I’m now going to sound like the geezer I’m becoming, but just roll with me for a minute here. When I was in school, my job was to go to school, do my work, and learn. That was my job. The one that would set the stage for all the jobs coming after, the one without successful completion thereof I would be stamped with the storied “L on my forehead” and consigned to the career-and-success scrap heap. It was up to me to learn as much as I could, and use that knowledge to forge my way in the world.

Am I nuts, or does it seem as though students in K-12 now believe it’s the responsibility of the school to pry open their brains and pour in knowledge without much in the way of student effort? And that expectation is being driven by parents, and the community at large?

I watched the documentary Waiting for Superman recently, and found it compelling. However, something nagged at me as I watched it, and after, that only became clear when I read Fitzhugh’s Concord Review post: the film left the viewer with the impression that schools, parents, and the community were responsible for the entire education cycle. What was left out was the obligation for students to work to learn.

I’m not saying that a kid in a failing inner-city school who fails to learn is solely at fault for his/her lack of academic progress.

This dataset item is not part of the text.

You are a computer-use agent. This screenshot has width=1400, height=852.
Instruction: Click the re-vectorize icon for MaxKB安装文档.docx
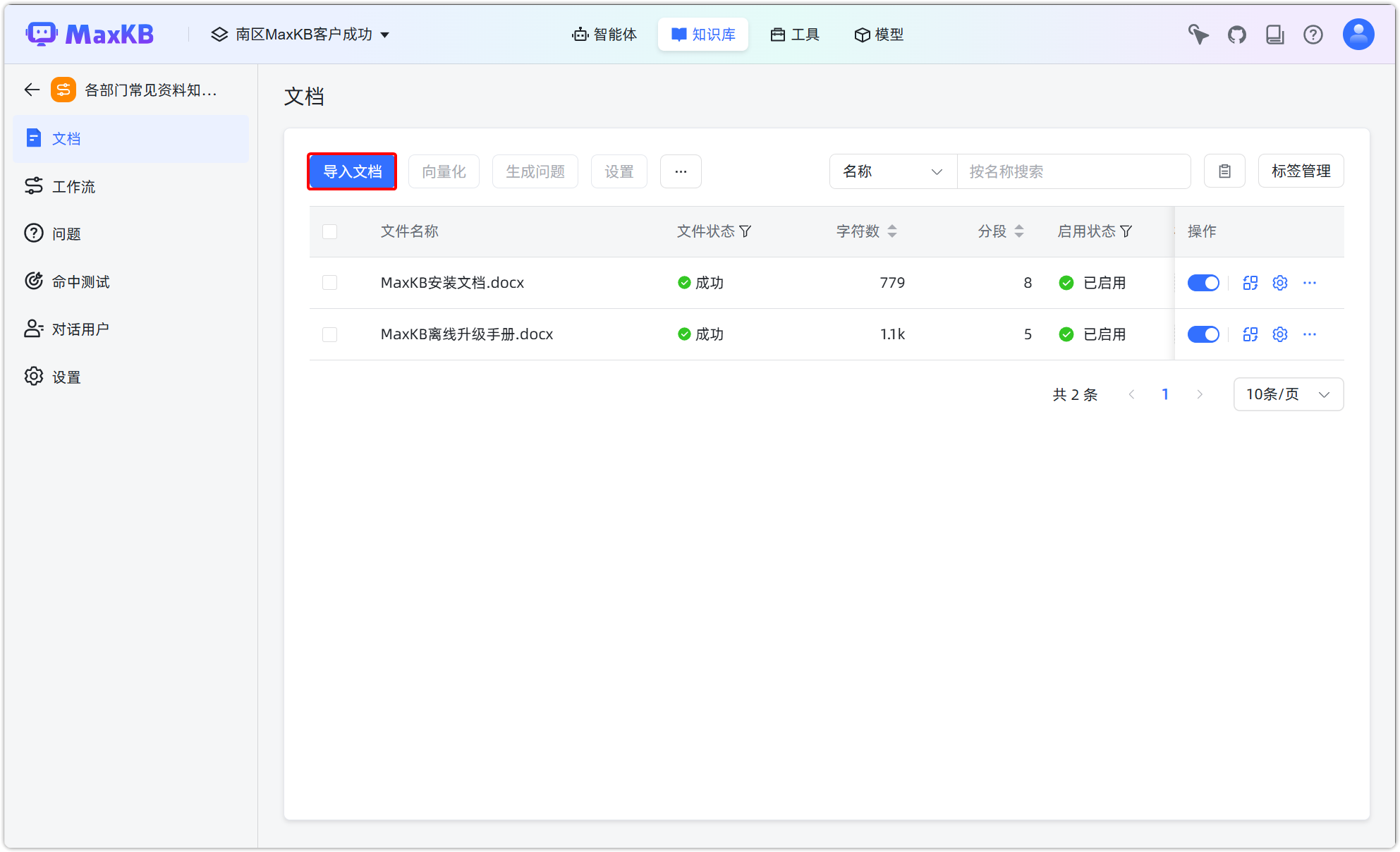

As a society, we must make sure that each of our kids has the chance to learn as much, and go as far, as s/he possibly can in life. Charter schools can be a terrific answer for places where public schools are letting down the kids who try to learn there … but they’re not the only, or even the first, answer.

That first answer is: kids, school is your job. Act accordingly. Pay attention, do your work, do not expect to have learning pass through your ears and into your brain without any effort on your part. Life requires that you be present, pay attention, and act to further your own progress. You will not be borne through life on Cleopatra’s barge, much as your helicopter parents might have led you to believe that was your destiny.

Work. It’s what makes things happen. So go do some.